[Task] Starting with the line that has "Task: Click red alert icon in Url Path panel", retype each line down to the end of the entries below, without leaving any out or adding any.

*** Opening of Task material ***

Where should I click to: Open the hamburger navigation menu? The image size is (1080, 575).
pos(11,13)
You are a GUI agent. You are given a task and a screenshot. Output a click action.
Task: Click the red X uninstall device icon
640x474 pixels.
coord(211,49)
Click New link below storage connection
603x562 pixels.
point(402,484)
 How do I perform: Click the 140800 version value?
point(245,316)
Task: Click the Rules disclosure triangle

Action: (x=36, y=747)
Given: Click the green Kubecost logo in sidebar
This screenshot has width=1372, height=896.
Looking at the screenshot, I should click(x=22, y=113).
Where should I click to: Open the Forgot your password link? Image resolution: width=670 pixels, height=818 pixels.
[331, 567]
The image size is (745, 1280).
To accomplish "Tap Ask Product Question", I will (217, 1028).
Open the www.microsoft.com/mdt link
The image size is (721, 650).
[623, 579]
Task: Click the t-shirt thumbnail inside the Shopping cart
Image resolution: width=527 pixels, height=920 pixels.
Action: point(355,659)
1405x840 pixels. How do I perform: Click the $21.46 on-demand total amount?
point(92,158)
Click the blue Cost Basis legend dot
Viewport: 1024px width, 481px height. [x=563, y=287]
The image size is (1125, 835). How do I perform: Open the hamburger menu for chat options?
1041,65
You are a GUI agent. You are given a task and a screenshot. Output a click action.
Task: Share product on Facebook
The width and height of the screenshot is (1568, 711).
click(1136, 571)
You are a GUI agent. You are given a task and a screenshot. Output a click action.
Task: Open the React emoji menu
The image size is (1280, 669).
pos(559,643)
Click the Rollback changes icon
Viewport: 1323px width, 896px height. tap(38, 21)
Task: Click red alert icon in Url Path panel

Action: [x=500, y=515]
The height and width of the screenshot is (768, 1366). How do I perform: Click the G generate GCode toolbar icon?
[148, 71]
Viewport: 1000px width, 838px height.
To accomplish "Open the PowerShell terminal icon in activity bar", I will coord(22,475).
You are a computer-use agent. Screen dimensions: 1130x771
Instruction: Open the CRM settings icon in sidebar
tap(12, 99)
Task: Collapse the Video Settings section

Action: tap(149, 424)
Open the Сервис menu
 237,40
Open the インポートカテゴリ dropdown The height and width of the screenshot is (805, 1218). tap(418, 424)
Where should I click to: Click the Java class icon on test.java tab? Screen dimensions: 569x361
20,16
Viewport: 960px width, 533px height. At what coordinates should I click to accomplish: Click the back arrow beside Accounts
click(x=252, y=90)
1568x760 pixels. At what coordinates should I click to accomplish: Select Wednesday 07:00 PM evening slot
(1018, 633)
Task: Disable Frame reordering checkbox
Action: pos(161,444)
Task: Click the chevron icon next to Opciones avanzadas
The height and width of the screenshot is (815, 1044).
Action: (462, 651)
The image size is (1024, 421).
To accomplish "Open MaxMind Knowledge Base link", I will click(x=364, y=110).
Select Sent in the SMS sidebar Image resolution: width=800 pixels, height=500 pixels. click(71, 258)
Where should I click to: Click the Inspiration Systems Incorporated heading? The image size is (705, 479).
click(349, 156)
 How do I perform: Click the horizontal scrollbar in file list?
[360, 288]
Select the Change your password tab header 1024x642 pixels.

*** Close of Task material ***

[Result of the task]
Task: Click red alert icon in Url Path panel

Action: [x=500, y=515]
The height and width of the screenshot is (768, 1366). How do I perform: Click the G generate GCode toolbar icon?
[148, 71]
Viewport: 1000px width, 838px height.
To accomplish "Open the PowerShell terminal icon in activity bar", I will coord(22,475).
You are a computer-use agent. Screen dimensions: 1130x771
Instruction: Open the CRM settings icon in sidebar
tap(12, 99)
Task: Collapse the Video Settings section

Action: tap(149, 424)
Open the Сервис menu
 237,40
Open the インポートカテゴリ dropdown The height and width of the screenshot is (805, 1218). tap(418, 424)
Where should I click to: Click the Java class icon on test.java tab? Screen dimensions: 569x361
20,16
Viewport: 960px width, 533px height. At what coordinates should I click to accomplish: Click the back arrow beside Accounts
click(x=252, y=90)
1568x760 pixels. At what coordinates should I click to accomplish: Select Wednesday 07:00 PM evening slot
(1018, 633)
Task: Disable Frame reordering checkbox
Action: pos(161,444)
Task: Click the chevron icon next to Opciones avanzadas
The height and width of the screenshot is (815, 1044).
Action: (462, 651)
The image size is (1024, 421).
To accomplish "Open MaxMind Knowledge Base link", I will click(x=364, y=110).
Select Sent in the SMS sidebar Image resolution: width=800 pixels, height=500 pixels. click(71, 258)
Where should I click to: Click the Inspiration Systems Incorporated heading? The image size is (705, 479).
click(349, 156)
 How do I perform: Click the horizontal scrollbar in file list?
[360, 288]
Select the Change your password tab header 1024x642 pixels.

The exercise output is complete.